[BEGIN Page extract]

IE34 36 Exm 9 Compound financial instrument initial recognition

Last Updated on 12/02/2020 by 75385885

IAS 32 Financial Instruments: PresentationIE34 36 Exm 9: Compound financial instrument initial recognition

IE34 36 Exm 9 Compound financial instrument initial recognition

Example 9: Separation of a compound financial instrument on initial recognition

IE34 Paragraph 28 describes how the components of a compound financial instrument are separated by the entity on initial recognition. The following example illustrates how such a separation is made.

IE35 An entity issues 2,000 convertible bonds at the start of year 1. The bonds have a three-year term, and are issued at par with a face value of CU1,000 per bond, giving total proceeds of CU2,000,000. Interest is payable annually in arrears at a nominal annual interest rate of 6 per cent. Each bond is convertible at any time up to maturity into 250 ordinary shares. When the bonds are issued, the prevailing market interest rate for similar debt without conversion options is 9 per cent.

[END Page extract]
[BEGIN Items]

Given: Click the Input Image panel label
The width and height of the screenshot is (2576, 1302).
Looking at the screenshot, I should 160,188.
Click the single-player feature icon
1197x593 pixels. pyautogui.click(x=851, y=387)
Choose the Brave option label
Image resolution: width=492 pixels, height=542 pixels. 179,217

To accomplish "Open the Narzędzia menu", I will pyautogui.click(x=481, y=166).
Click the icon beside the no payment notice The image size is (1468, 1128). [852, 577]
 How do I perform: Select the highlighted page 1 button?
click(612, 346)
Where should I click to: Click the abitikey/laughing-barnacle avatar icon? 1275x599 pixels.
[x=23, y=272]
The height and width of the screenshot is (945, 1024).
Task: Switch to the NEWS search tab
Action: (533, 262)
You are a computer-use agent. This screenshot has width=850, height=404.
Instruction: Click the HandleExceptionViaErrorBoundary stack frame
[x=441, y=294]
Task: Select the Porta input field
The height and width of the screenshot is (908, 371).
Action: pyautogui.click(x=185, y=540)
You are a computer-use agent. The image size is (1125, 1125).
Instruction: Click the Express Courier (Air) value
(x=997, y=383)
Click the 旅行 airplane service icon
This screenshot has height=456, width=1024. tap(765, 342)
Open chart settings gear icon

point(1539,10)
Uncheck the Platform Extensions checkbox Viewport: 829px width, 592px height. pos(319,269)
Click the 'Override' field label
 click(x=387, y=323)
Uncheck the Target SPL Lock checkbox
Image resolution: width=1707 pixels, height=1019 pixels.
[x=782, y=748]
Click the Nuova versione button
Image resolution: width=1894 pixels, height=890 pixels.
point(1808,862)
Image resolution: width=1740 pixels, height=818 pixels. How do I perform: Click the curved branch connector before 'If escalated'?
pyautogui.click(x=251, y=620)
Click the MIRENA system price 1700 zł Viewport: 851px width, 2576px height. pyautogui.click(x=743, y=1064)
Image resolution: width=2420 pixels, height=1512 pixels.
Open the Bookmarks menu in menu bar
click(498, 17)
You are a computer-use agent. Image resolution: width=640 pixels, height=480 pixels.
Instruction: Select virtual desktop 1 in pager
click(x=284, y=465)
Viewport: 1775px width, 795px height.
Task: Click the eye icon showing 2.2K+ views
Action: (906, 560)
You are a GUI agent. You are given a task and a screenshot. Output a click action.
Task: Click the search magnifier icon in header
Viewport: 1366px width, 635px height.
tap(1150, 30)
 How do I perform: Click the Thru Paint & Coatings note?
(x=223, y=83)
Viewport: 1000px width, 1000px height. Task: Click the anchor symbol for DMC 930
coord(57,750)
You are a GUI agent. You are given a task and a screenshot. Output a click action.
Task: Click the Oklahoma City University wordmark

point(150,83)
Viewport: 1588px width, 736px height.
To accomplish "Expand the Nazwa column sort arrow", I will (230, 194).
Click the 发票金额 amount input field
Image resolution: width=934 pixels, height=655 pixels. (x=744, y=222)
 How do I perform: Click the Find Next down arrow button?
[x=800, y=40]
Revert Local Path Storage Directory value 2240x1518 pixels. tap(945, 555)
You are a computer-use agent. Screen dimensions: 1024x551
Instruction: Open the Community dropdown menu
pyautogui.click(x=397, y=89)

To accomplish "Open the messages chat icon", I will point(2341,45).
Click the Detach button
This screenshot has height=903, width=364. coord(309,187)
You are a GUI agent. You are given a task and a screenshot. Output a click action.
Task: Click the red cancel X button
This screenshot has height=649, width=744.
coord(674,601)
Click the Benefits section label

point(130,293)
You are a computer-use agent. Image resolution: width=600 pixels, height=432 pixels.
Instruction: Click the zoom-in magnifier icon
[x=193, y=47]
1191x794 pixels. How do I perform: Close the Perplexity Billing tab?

[END Items]

■ **Task brief**: Rewrite the stretch of the compound financial instrument example from "Example 9: Separation" through "9 per cent.", renaming "bonds" to "notes" throughout. These rows come from a different source than the text above.

■ **The output**:
Example 9: Separation of a compound financial instrument on initial recognition

IE34 Paragraph 28 describes how the components of a compound financial instrument are separated by the entity on initial recognition. The following example illustrates how such a separation is made.

IE35 An entity issues 2,000 convertible notes at the start of year 1. The notes have a three-year term, and are issued at par with a face value of CU1,000 per bond, giving total proceeds of CU2,000,000. Interest is payable annually in arrears at a nominal annual interest rate of 6 per cent. Each bond is convertible at any time up to maturity into 250 ordinary shares. When the notes are issued, the prevailing market interest rate for similar debt without conversion options is 9 per cent.